◆ Problem details: Say how many lines in the material below include "header". The answer is the number alone.

◆ Extracted information:
--- START ---
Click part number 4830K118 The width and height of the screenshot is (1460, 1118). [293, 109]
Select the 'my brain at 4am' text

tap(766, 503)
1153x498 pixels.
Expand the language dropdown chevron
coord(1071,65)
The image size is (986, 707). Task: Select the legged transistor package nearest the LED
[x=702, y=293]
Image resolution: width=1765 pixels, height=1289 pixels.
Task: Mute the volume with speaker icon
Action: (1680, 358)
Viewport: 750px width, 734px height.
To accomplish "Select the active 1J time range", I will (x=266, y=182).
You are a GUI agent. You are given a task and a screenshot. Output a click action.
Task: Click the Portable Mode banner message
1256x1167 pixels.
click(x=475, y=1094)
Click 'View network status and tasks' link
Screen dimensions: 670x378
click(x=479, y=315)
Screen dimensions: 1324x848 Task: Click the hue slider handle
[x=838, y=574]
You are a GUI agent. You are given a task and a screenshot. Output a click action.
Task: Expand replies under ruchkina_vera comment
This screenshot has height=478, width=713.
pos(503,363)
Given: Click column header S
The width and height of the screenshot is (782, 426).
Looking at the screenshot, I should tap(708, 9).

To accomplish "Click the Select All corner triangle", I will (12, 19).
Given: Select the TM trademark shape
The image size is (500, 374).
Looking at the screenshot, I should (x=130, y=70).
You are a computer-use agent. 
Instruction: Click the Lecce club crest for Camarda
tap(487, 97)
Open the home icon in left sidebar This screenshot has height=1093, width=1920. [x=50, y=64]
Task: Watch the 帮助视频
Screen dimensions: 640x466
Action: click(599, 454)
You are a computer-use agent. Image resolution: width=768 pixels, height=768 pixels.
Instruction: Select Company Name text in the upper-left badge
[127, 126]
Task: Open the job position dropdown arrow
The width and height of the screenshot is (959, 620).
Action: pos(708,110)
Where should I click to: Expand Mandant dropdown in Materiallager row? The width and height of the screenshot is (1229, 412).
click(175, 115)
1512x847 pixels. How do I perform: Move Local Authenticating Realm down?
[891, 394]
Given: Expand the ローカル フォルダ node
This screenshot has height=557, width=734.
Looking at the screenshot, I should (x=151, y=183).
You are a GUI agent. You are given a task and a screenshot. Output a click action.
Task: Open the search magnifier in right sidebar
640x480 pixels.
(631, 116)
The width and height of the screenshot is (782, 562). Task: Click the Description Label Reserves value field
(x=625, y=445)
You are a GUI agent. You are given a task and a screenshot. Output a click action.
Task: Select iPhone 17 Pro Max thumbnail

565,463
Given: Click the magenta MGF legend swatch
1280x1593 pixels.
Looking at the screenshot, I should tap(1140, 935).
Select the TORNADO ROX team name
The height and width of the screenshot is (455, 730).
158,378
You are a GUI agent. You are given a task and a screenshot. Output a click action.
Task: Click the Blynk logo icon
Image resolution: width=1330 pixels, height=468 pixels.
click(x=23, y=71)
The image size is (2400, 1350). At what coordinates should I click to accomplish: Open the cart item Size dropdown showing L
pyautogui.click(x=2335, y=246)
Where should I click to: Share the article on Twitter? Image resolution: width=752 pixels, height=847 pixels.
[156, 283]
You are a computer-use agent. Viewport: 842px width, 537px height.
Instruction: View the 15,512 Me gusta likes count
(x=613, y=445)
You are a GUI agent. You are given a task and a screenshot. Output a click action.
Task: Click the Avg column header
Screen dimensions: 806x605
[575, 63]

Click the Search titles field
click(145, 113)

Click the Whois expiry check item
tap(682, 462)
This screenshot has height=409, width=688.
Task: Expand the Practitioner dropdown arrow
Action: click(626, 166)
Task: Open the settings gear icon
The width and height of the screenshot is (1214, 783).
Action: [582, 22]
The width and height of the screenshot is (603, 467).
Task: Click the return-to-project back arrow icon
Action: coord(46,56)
--- END ---
◆ Final answer: 2